§ **THE PROBLEM**
In the records below, find the line containing "Where should I". Output it and every line after it to the end, unchanged, with no pictures.

§ **EXTRACTED DATA**
========================

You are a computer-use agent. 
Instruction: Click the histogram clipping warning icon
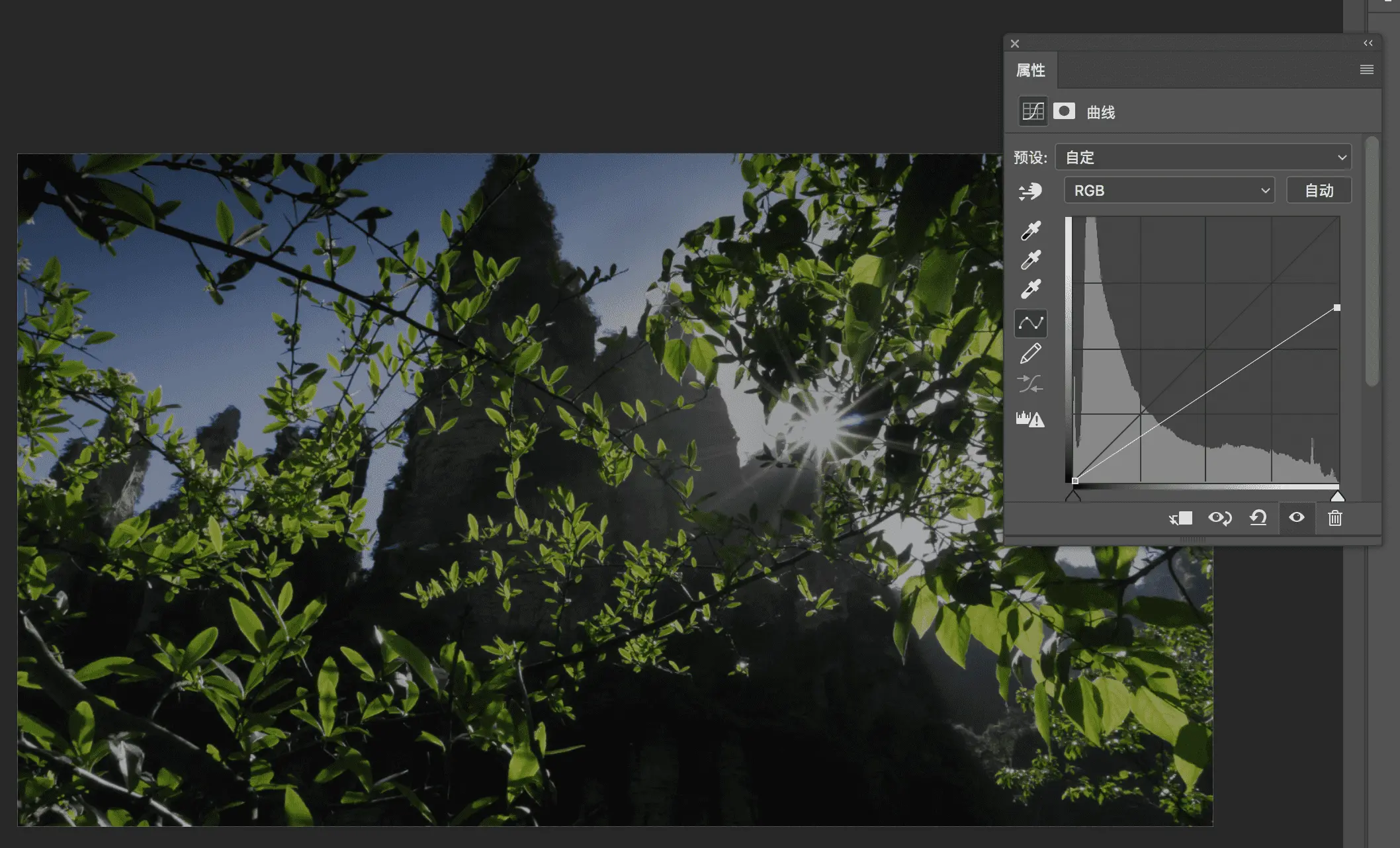click(x=1030, y=419)
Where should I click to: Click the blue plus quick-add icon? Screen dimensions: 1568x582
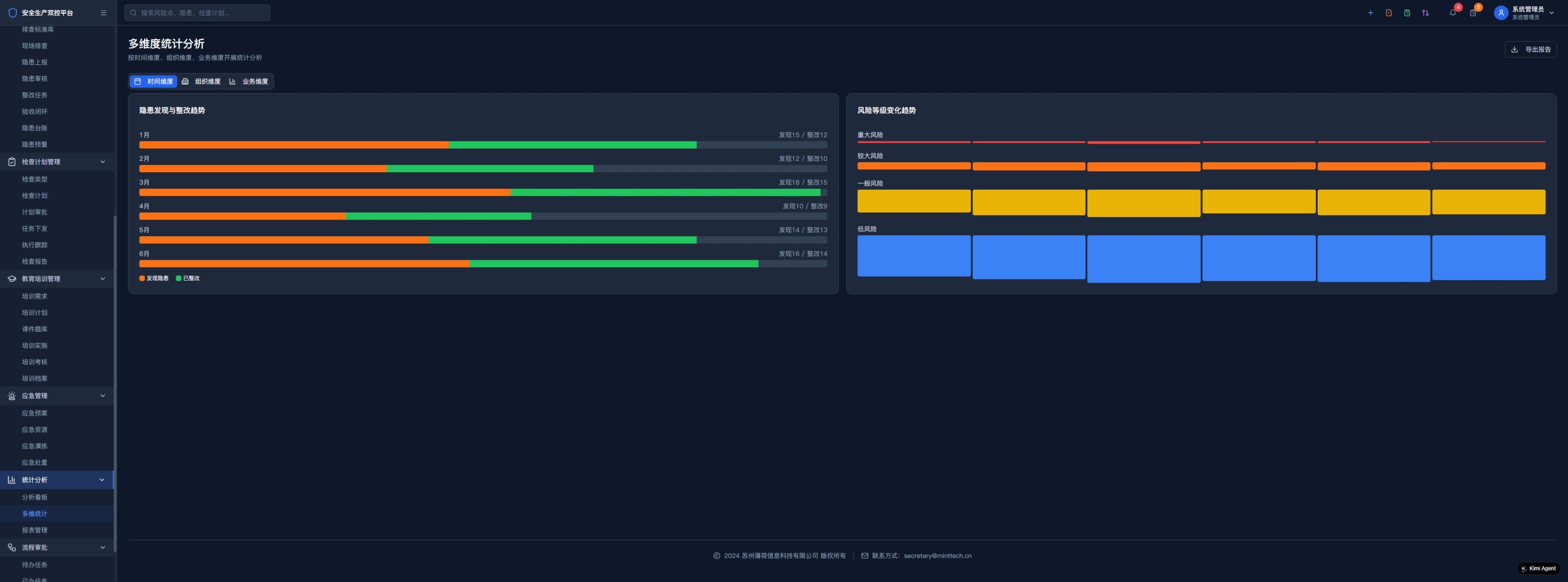click(1370, 13)
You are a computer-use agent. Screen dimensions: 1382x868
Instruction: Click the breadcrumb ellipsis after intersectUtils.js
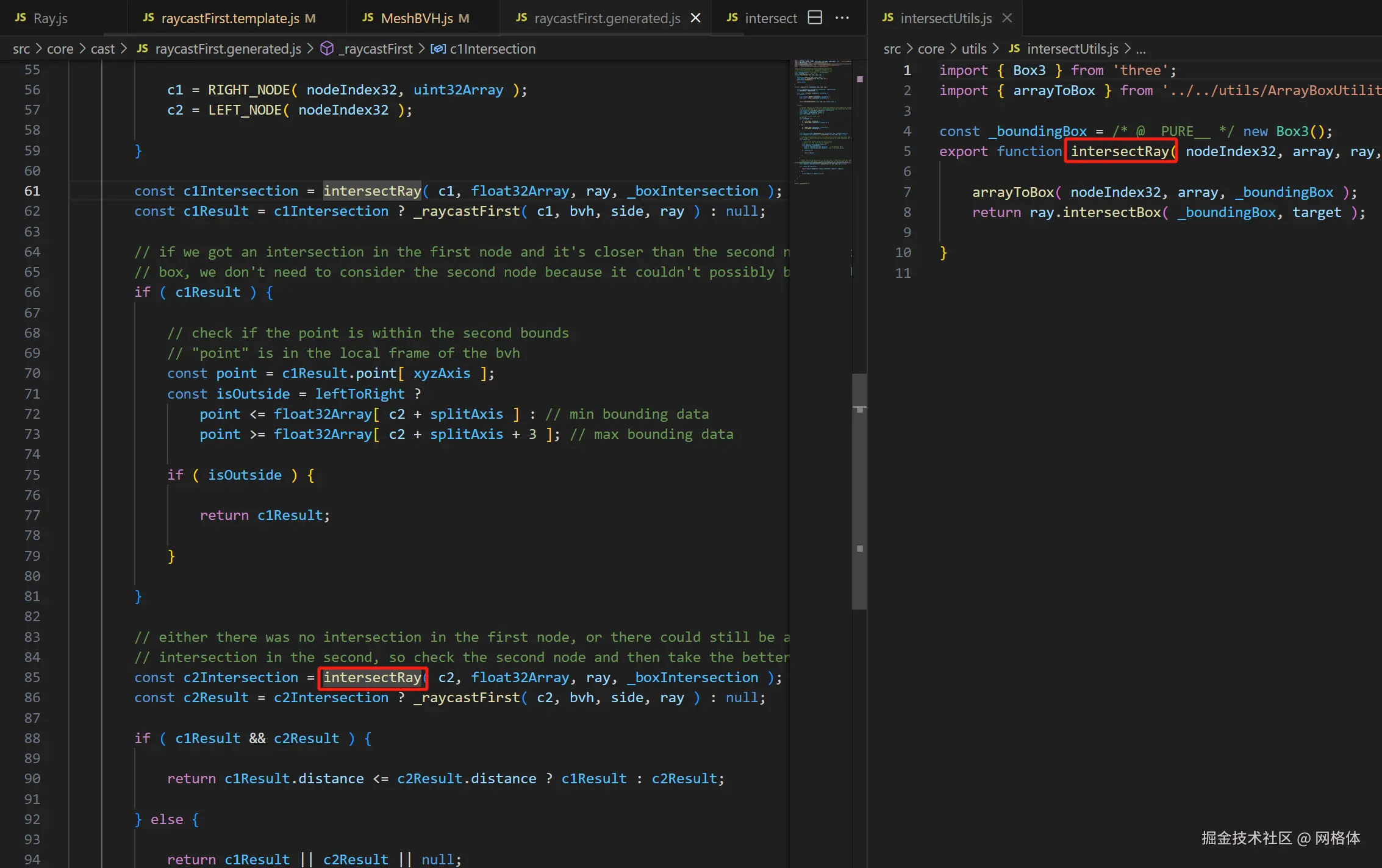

========================

§ **TASK RESULT**
Where should I click to: Click the blue plus quick-add icon? Screen dimensions: 1568x582
click(1370, 13)
You are a computer-use agent. Screen dimensions: 1382x868
Instruction: Click the breadcrumb ellipsis after intersectUtils.js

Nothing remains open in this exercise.